Kaynak metin:
◇ ◇ ◇ ◇

Hovarda || Katharine Ashe [Yorum]

14 Eyl 2013


İki farklı hayat yaşayan bir adam ve yaşamının iplerini eline almaya çalışan bir kadın…

Orijinal Adı: Captured by A Rouge
Bağlı Olduğu Seri: Rouges of The Sea #2
Yazar: Katharine Ashe
Yayınevi: Epsilon Yayınları
Kitap Dili: Türkçe
Puanım: 3,5/5

Serena Carlyle sonsuza kadar mutlu olmanın hayalini kurmaktadır. Yirmi beş yaşındaki bu güzel kadın, geçmişte yaşadığı karanlık bir olay yüzünden, geleceğe karamsarlıkla bakarken en azından küçük kız kardeşi için uygun bir eş bulmaya kararlıdır. Böyle bir eş için yakışıklı ve zengin bir adam olan Savege Kontu münasip görülür.

Savege Kontu, Alex Savege’in ise gizli bir kimliği vardır. Kendisi saygı gören bir asilzadeyken, aynı zamanda açık denizde zenginlere kök söktüren, bölge fakirlerinin koruyucusu olmuş vatansever Korsan Kızıltaş’tır.
Korsanlık günlerini bir kenara bırakmak isteyen Savege, önüne gelen evlilik teklifine sıcak bakar. Ancak müstakbel eşiyle tanışacağı baloda, Serena’yla aynı odada yalnız kalacak ve ikisinin de hayatı tamamen değişecektir.



Elimde iki gün gezen bu kitaba da nihayet yorum yapma fırsatı buldum. Aslında kitap iki gün elimde gezmezdi ama rahatsız olduğum için böyle oldu. >.>
Kitapla ilgili görüşüme gelirsem; HOVARDA işte ya :D Ne bekliyorsunuz ki? Tam bir çapkın, her limanda bir tanecilerden işte. XD
Aslında kitaba 3,5 vermezdim ama dürüst olmak gerekirse, okumasam da bir şey kaçırmazmışım. Yazarın ilk kitabı Kapıldım Sana'ya bayılmış, hatta -özellikle ilk bölümlerden ötürü- hayran kalmıştım. Bu kitapta başlarda aynı şekilde başladı fakat ilerleyiş de bir kopukluk oldu.

◇ ◇ ◇ ◇

Verilen görev a: Kayıtlarda "You are a GUI" geçen satırdan "Task: Click on" geçen satıra kadar olan satırları, "topmost" yerine "lowest" koyarak yeniden yaz. Başka hiçbir şeyi değiştirme.

Görev malzemesi:
◇ ◇ ◇ ◇

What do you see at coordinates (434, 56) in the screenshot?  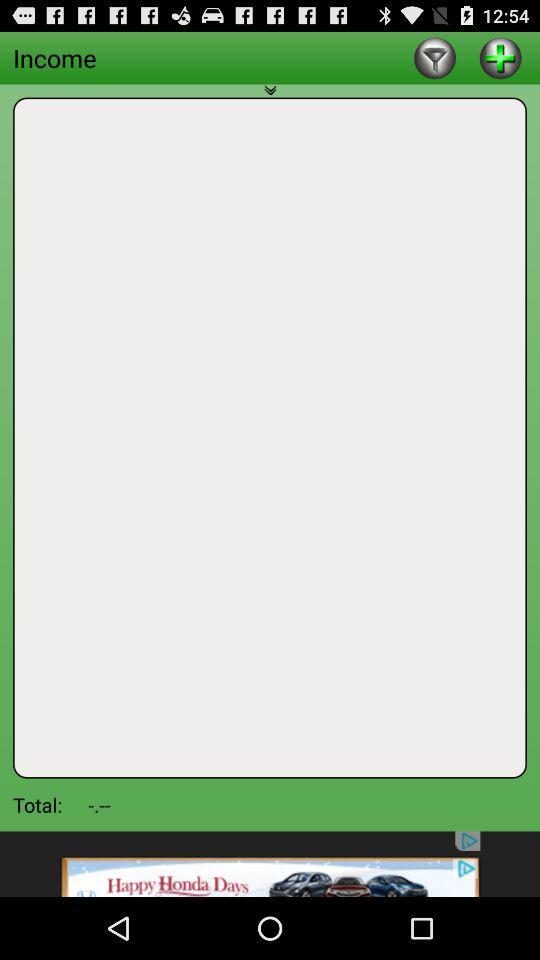 I see `lite option` at bounding box center [434, 56].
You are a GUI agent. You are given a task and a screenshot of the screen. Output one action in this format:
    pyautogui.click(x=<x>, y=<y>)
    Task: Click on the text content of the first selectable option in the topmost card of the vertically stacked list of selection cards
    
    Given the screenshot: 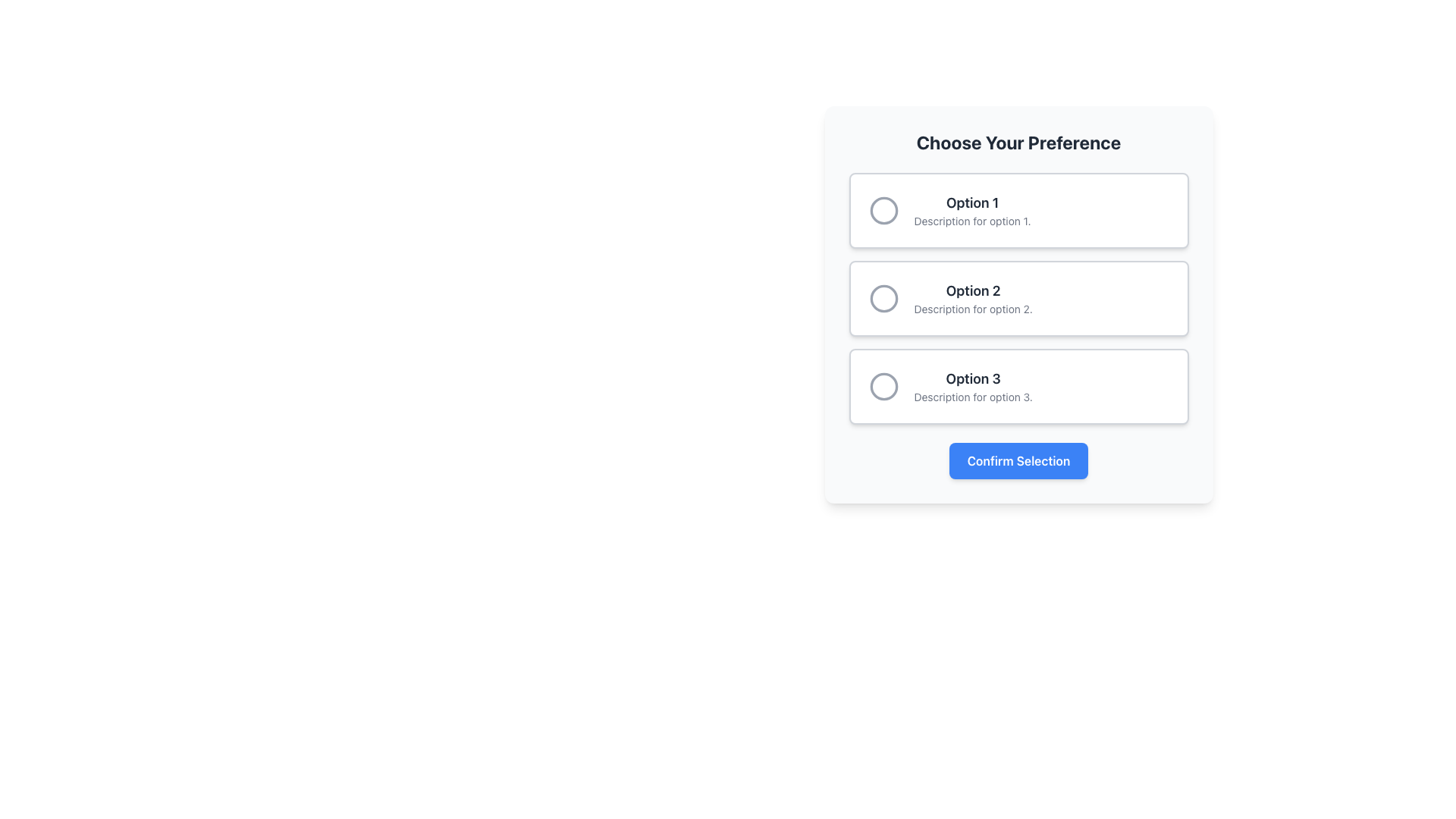 What is the action you would take?
    pyautogui.click(x=972, y=210)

◇ ◇ ◇ ◇

Verilen görev b: Kitap yorumuna göre kitabın orijinal adı nedir?

Çözüm a:
You are a GUI agent. You are given a task and a screenshot of the screen. Output one action in this format:
    pyautogui.click(x=<x>, y=<y>)
    Task: Click on the text content of the first selectable option in the lowest card of the vertically stacked list of selection cards

Çözüm b: Captured by A Rouge